Memory Lapses and Alzheimer’s: Where do you Draw the Line?

March 3rd, 2010 | Sources: Washington Post

“Senior moments” like forgetting someone’s name or where you parked your care are common in elderly and even middle-aged folks, so how does one know whether they represent something more serious such as dementia?

Where'dIputmyglasses“It’s the degree of the problem,” James Lah, an Emory University neurologist recently explained to the Washington Post. “If you forget where you place your keys, that’s common. But if you put them in the refrigerator repeatedly, that’s a problem.”

Other Examples
NORMAL: Forgetting where you parked.
PROBLEMATIC: Forgetting where you parked once a week.

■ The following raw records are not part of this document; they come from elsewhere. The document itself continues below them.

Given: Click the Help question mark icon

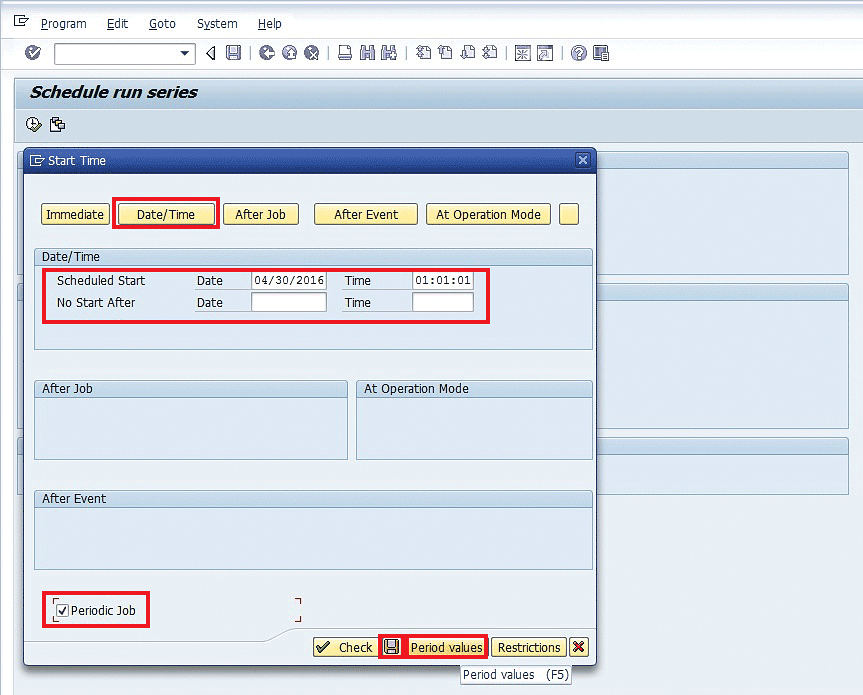Looking at the screenshot, I should 578,53.
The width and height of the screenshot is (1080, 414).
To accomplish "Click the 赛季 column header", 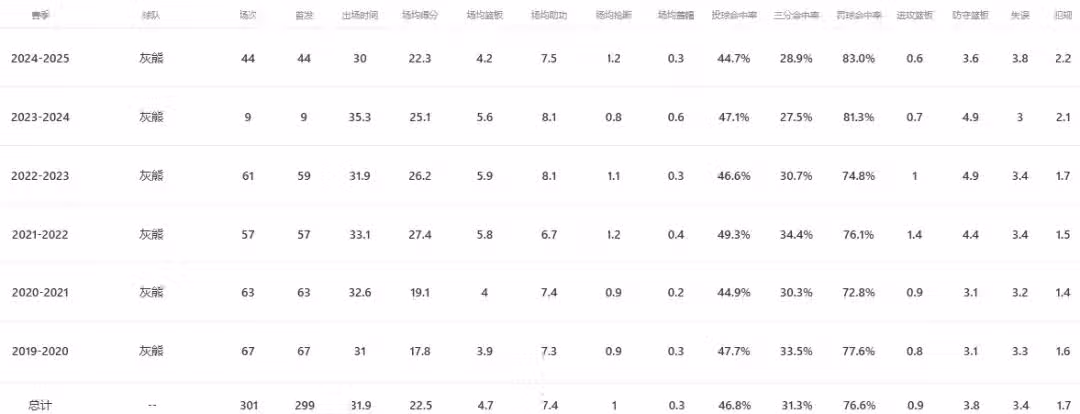I will 40,17.
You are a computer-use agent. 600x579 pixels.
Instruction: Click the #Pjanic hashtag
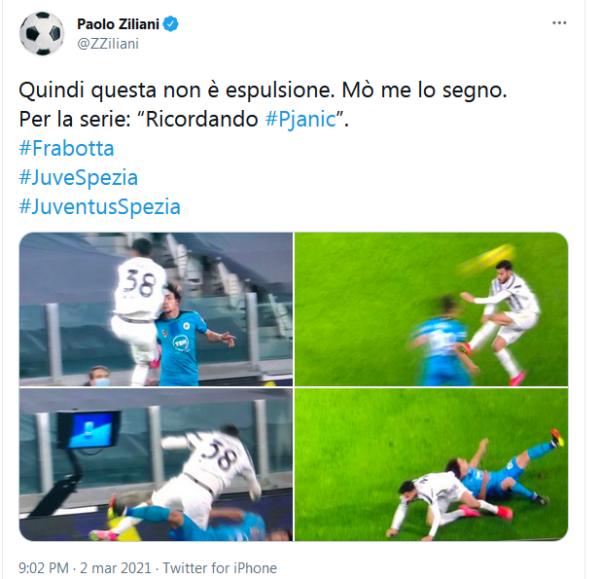point(300,119)

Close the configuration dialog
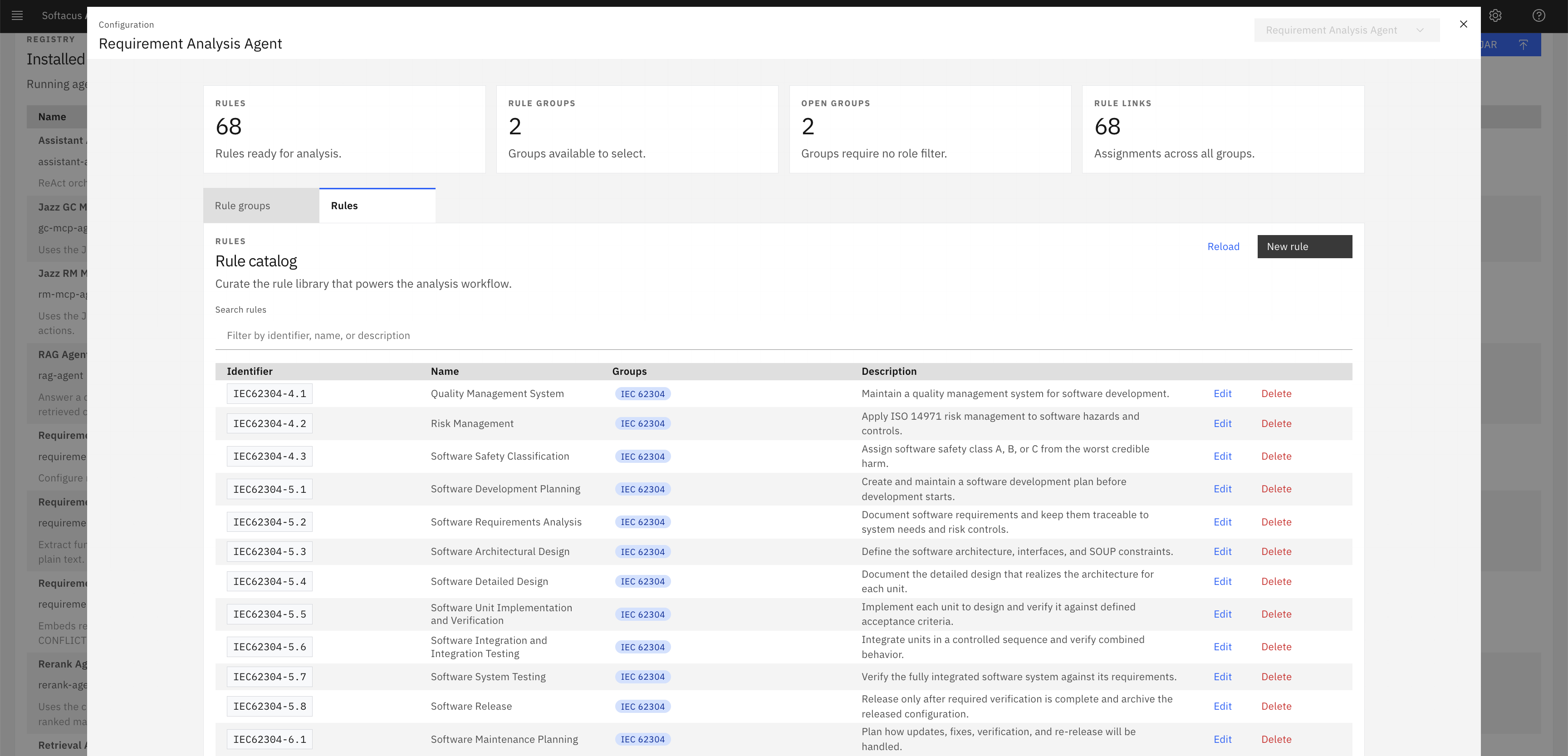click(x=1463, y=25)
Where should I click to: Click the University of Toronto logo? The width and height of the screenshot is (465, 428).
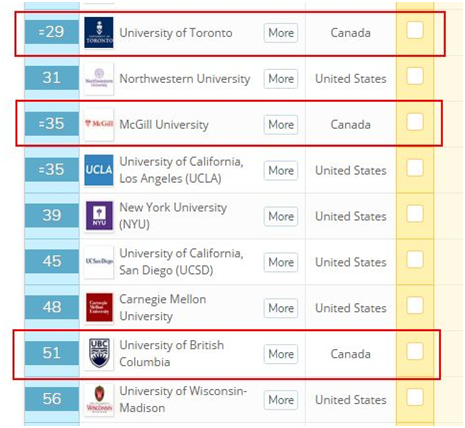[x=99, y=33]
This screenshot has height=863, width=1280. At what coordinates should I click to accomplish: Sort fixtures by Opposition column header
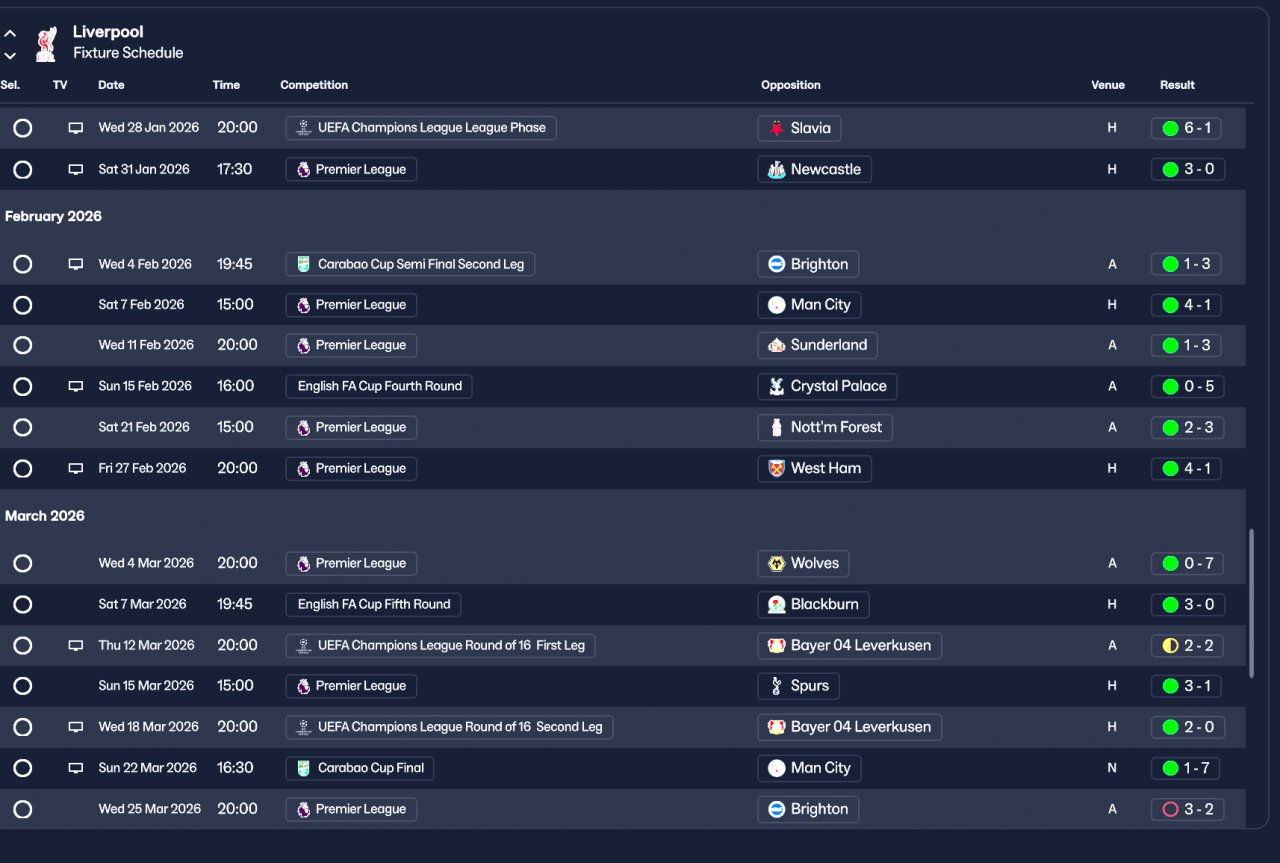click(x=790, y=85)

NORMAL: Forgetting a person’s name.
PROBLEMATIC: Forgetting a person’s name and then repeatedly asking him or her, “What’s your name again?”

NORMAL: Inability to program the cable box.
PROBLEMATIC: Forgetting how to turn on the television.

Fast Facts
People begin having memory lapses in their 20s, though few worry about it until they’re into their 50s. Peak performance for human memory occurs at about age 22. By age 50, most people are aware their memory ain’t what it used to be. But they can take heart in this: people’s general knowledge-base increases until at least age 60.

Just 10 minutes of brisk walking per day reduces memory losss and the risk of developing Alzheimer’s disease. Amazing but true.

There is growing evidence that Gingko biloba does not work, and there is some positive, but very early buzz surrounding omega-3 fatty acids and pomegranate juice, of all things.